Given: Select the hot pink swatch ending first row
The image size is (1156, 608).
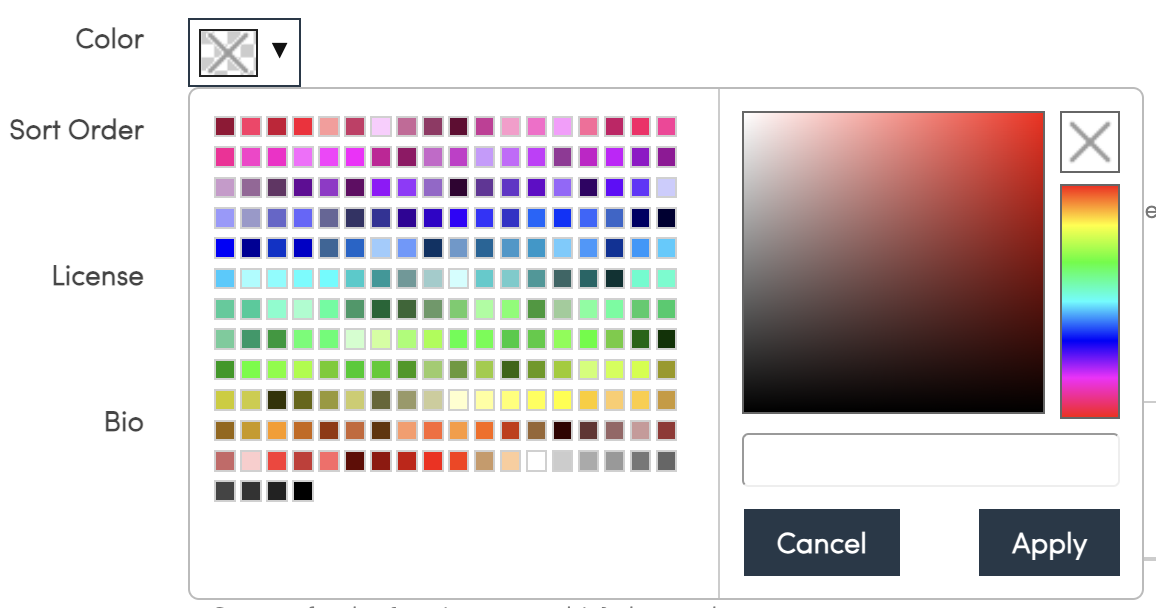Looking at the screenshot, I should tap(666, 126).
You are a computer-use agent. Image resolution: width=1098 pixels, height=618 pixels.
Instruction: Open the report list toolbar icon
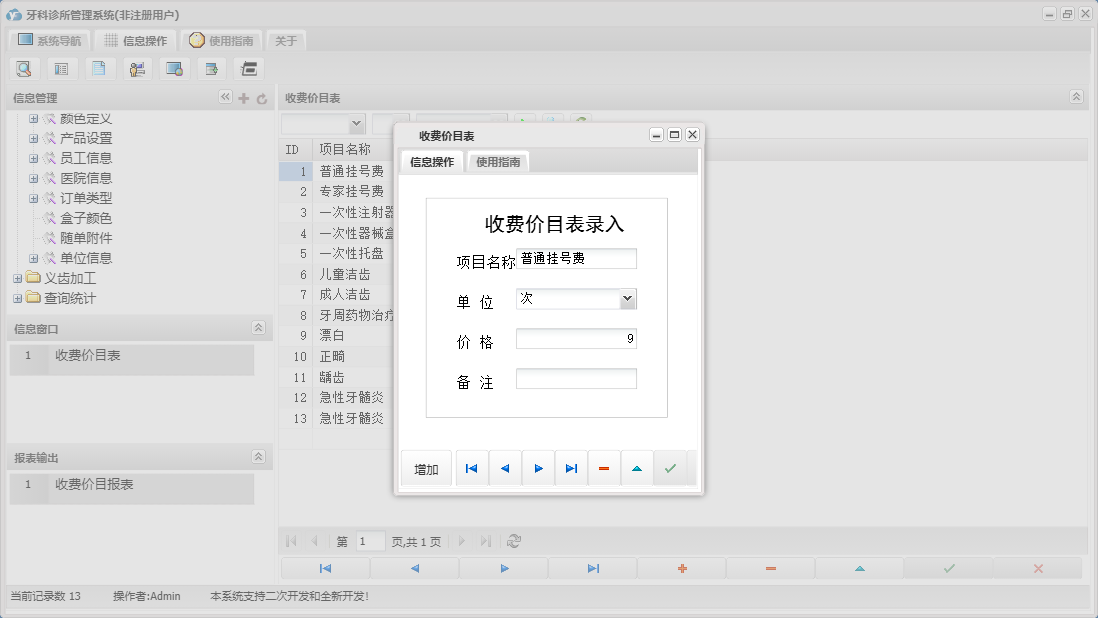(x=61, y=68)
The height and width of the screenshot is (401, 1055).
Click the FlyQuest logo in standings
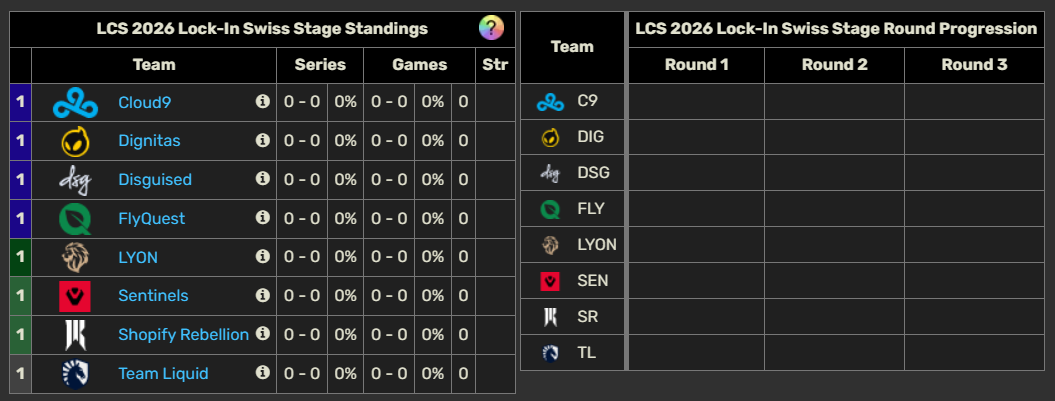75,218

* * *

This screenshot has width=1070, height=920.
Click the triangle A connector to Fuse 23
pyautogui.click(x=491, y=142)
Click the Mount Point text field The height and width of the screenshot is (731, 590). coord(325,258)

* * *

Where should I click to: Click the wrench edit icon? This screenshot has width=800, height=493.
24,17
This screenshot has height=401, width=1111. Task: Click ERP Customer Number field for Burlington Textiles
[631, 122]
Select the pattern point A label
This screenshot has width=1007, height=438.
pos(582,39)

■ Task directions: From the data above, output exactly the lines between the one containing "Click the triangle A connector to Fuse 23" and the one containing "Click the Mount", counting both of them.

■ Solution below:
Click the triangle A connector to Fuse 23
pyautogui.click(x=491, y=142)
Click the Mount Point text field The height and width of the screenshot is (731, 590). coord(325,258)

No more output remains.